Information to distributors
Solely for the purposes of the product governance requirements of Chapter 3 of the FCA Handbook Product Intervention and Product Governance Sourcebook (the "UK Product Governance Requirements"), and disclaiming all and any liability, whether arising in tort, contract or otherwise, which any "manufacturer" (for the purposes of the UK Product Governance Requirements) may otherwise have with respect thereto the New Ordinary Shares have been subject to a product approval process, which has determined that they each are: (a) compatible with an end target market of retail investors and investors who meet the criteria of professional clients and eligible counterparties, each as defined in Chapter 3 of the FCA Handbook Conduct of Business Sourcebook; and (b) eligible for distribution through all permitted distribution channels (the "Target Market Assessment"). Notwithstanding the Target Market Assessment, "distributors" (for the purposes of the UK Product Governance Requirements) should note that: the price of the New Ordinary Shares may decline and investors could lose all or part of their investment; the New Ordinary Shares offer no guaranteed income and no capital protection; and an investment in the New Ordinary Shares is compatible only with investors who do not need a guaranteed income or capital protection, who (either alone or in conjunction with an appropriate financial or other adviser) are capable of evaluating the merits and risks of such an investment and who have sufficient resources to be able to bear any losses that may result therefrom. The Target Market Assessment is without prejudice to any contractual, legal or regulatory selling restrictions in relation to the Capital Raising. Furthermore, it is noted that, notwithstanding the Target Market Assessment, the Joint Global Co-ordinators will only procure investors who meet the criteria of professional clients and eligible counterparties.

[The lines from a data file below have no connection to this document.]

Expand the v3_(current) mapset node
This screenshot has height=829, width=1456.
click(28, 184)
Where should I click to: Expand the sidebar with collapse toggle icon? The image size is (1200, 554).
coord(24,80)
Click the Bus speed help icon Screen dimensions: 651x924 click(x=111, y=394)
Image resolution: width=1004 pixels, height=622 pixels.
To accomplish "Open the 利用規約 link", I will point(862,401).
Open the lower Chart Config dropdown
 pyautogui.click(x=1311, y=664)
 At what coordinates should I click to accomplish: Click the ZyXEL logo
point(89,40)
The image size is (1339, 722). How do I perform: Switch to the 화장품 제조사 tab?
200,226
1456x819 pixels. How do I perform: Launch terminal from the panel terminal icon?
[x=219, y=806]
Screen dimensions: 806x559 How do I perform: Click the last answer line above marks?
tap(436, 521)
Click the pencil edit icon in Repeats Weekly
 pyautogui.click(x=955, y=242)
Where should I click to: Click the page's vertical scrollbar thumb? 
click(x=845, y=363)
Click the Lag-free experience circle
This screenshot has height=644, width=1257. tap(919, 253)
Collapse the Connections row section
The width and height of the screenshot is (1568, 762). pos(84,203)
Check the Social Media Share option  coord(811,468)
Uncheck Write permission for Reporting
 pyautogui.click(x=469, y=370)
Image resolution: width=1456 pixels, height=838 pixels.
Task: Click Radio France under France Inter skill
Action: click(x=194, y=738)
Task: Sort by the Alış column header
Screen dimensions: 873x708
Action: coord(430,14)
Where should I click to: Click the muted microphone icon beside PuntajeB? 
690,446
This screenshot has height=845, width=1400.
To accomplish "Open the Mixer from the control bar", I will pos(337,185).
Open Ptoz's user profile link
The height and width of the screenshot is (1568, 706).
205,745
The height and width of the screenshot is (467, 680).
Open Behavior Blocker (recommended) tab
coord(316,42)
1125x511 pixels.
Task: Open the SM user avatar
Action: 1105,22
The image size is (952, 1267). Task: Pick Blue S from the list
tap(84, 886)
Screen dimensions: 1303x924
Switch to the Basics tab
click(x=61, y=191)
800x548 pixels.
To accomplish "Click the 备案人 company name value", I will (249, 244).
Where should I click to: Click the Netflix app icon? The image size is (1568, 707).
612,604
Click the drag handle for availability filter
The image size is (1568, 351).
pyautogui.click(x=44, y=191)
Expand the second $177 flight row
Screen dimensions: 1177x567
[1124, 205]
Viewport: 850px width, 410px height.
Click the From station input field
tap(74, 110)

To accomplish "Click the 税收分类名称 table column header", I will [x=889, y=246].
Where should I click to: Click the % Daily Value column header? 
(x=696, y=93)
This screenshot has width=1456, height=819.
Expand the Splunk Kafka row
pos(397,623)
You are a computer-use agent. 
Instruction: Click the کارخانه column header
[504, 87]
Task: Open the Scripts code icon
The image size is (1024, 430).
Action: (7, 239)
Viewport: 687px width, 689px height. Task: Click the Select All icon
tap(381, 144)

For the avoidance of doubt, the Target Market Assessment does not constitute: (i) an assessment of suitability or appropriateness for the purposes of Chapters 9A or 10A, respectively, of the FCA Handbook Conduct of Business Sourcebook; or (ii) a recommendation to any investor or group of investors to invest in, or purchase, or take any other action whatsoever with respect to, the New Ordinary Shares. Each distributor is responsible for undertaking its own target market assessment in respect of the New Ordinary Shares and determining appropriate distribution channels.